What was it? There was something about Robert I couldn’t quite put my finger on, but he gave me a slightly uneasy feeling. Of course, it might be because I could no longer trust my feelings after David, who had felt so right in every way. Maybe to avoid getting hurt I was overcompensating and now going to the opposite extreme by trying to find something I didn’t like with a guy who was exactly right for me?
After we finished our beers, Robert drove us to the botanical rose gardens. In the car we talked about our jobs. I was as vague as possible with my cover occupation—the menstruation/ menopause researcher-writer for the mysterious New York institute. Luckily he didn’t press for details.
We held hands and walked up and down rows of spectacular rose bushes. The afternoon was beginning to cloud over and the air felt very still.
“Okay, so what do I need to do to get you to tell me about your dream? Chinese water torture? The rack? Are you ticklish?” I asked him.
“You don’t want to hear about my childhood? My first kiss? My favorite color instead?” he teased, blinking his eyes with a wave of those amazing lashes.
“Nope, the dream or nothing,” I said.
But of course I wanted to hear everything about him. I wished at the start of every relationship I could get a complete unbiased dossier on my dates. It would certainly save endless time and heartache down the road.

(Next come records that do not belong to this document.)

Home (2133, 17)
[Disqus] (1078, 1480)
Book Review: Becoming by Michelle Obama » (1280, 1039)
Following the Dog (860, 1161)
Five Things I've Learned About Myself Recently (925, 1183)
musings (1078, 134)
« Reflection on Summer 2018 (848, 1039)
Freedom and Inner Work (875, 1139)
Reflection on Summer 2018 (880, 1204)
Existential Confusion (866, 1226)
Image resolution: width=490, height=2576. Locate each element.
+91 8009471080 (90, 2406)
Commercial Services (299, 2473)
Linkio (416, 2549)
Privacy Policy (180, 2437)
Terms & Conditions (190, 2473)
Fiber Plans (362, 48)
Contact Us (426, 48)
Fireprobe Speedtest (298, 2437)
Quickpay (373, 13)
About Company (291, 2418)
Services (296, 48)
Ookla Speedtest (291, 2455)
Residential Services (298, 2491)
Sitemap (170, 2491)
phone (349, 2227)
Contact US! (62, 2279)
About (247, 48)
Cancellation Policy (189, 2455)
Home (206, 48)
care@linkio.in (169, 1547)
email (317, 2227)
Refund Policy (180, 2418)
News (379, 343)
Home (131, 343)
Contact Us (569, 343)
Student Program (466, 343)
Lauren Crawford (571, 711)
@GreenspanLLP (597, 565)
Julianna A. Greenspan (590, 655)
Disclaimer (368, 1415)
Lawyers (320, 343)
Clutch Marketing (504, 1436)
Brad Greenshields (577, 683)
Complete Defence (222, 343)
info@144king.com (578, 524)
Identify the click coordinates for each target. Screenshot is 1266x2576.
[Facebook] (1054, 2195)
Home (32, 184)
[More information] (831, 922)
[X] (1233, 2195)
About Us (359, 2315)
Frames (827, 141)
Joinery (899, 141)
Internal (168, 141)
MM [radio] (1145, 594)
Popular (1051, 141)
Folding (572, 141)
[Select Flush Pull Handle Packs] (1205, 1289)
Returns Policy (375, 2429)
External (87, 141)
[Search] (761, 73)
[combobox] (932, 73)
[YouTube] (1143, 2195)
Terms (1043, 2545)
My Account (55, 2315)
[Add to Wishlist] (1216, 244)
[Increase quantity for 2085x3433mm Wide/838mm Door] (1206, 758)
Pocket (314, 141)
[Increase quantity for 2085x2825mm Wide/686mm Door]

We strolled by a trickling stream and through a rock garden as we talked about nothing and everything until the afternoon, which had started out a bit cloudy and warm, suddenly dropped nearly twenty degrees and the sky turned the inky blue-black of
a nasty bruise. A second later, raindrops the size of golf balls began to fall. We ran to Robert’s black Volvo and he turned up the heat full blast.
“We have a saying in Wisconsin, if you don’t like the weather, just wait ten minutes,” he said in a soft voice. I didn’t mind. Any unexpected phenomenon that resulted in isolating me alone with this man was fine with me.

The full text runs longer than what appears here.